The owner who has made such a demand must prove a violation of his rights to own and use the site by the person against whom he made the demand.
The appeal decided to satisfy the claim of a disgruntled neighbor, since the bathhouse behind the fence, according to him, threatened life and health. The Supreme Court of Bashkiria referred to SNiP 2.07.01-89 in the paragraph where it talks about the distance between the bathhouse and the neighbor's gazebo. A local commercial company made a conclusion about violation of standards based on old SNiPs.
The Supreme Court noted that the standards cited by the company were either no longer in force or were optional.
And he emphasized: the local court did not establish, as required by Article 304 of the Civil Code, whether any significant obstacles were created for the plaintiff in using his land because of the neighbor’s bathhouse.
Here is the conclusion of the Supreme Court of the Russian Federation: “Since the demolition of an object is a last resort, and the elimination of the consequences of violations must be proportionate to the violation itself and the infliction of disproportionate losses, a minor violation of norms, as the only basis for demolition, cannot indisputably indicate the impossibility of preserving the building.”
According to the Supreme Court, the local courts “did not determine in what other way, other than the demolition of the building, it is possible to restore the violated right of the plaintiff.”

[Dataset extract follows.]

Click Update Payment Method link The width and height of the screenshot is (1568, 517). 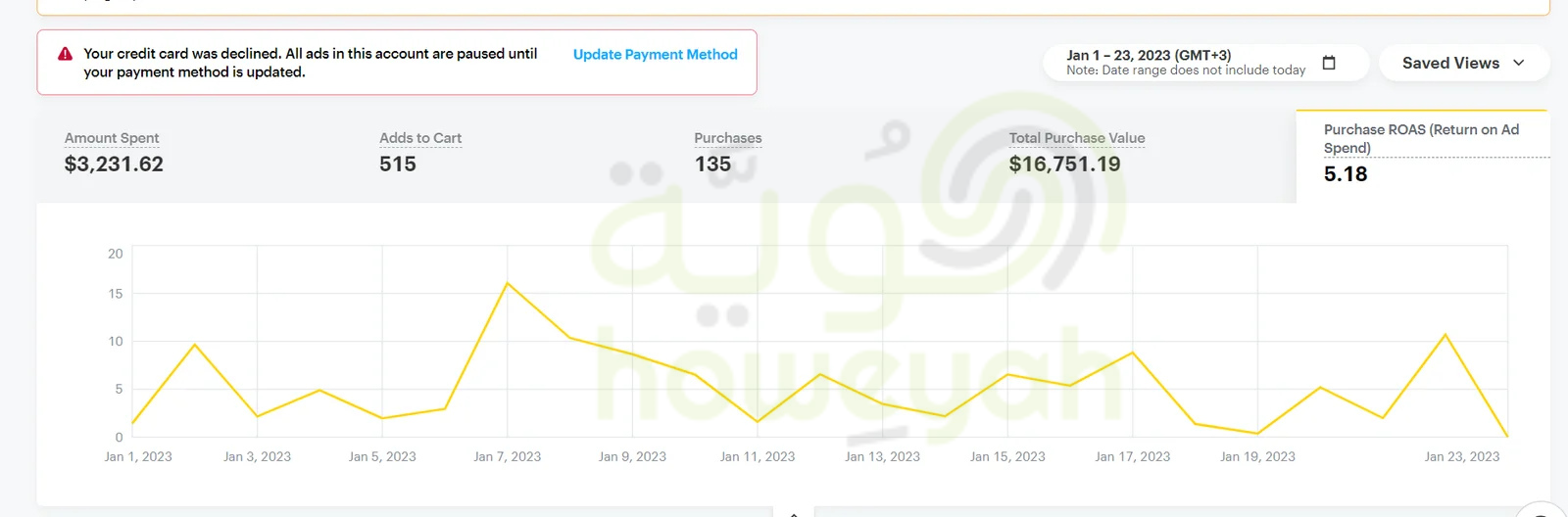coord(655,55)
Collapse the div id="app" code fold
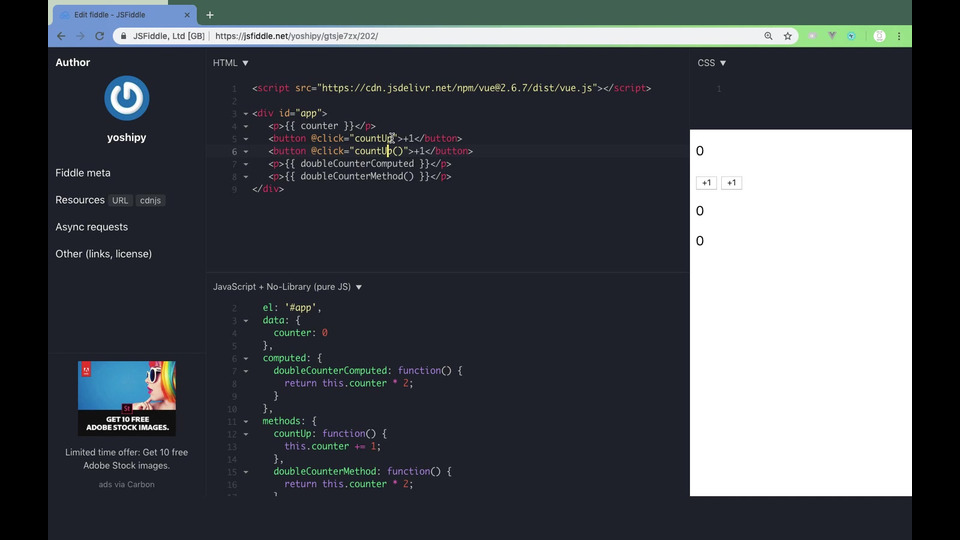Image resolution: width=960 pixels, height=540 pixels. click(246, 114)
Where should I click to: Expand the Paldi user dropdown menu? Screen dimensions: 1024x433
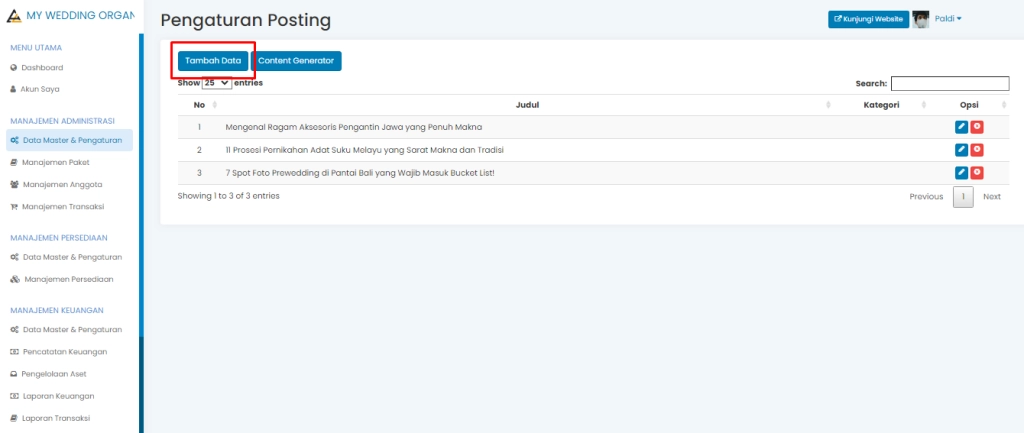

The construction violation of which he was accused in the appeal was described by the Supreme Court as presumptive.
How to file a claim for demolition of an unauthorized building?
If the dispute arises from their civil legal relations, before filing a claim in court, it is necessary to comply with the claims procedure. In this case, a claim is sent to the defendant demanding that the issue regarding the unauthorized construction be resolved peacefully. This can be done in two ways: in person, by handing over a document against signature, or by sending a claim by mail. The shipment must have a delivery receipt. This document is attached to the claim as evidence of proper notification of the defendant.
If the plaintiff fails to achieve a result that will satisfy him peacefully, it is necessary to apply to the court of general jurisdiction at the location of the illegal building with a statement of claim.
General information
Signs of unauthorized construction
Unauthorized construction differs from other buildings in the following ways:
- Located on a piece of land that is not the property of the owner of the building,
- Be located on an area that is not intended to accommodate this type of buildings, has a different purpose and purpose,
- There is no permission from the city or district administration,
- The construction contradicts the established norms of architectural or town planning legislation,
- Unauthorized construction or its construction poses risks to the health and life of people or infringes on their rights.
Regulatory and legal framework governing the demolition of unauthorized buildings
- Civil Code of the Russian Federation as amended in 2021,
- Decree of the Supreme Court of April 29, 2010, with amendments that came into force in 2015.
According to Article 222 of the Civil Code of the Russian Federation, unauthorized construction means a construction project that was erected on a particular plot of land without the consent of its owner. Demolition of an unauthorized building is possible if one of two grounds is present
- By the tribunal's decision,
- In the presence of administrative proceedings.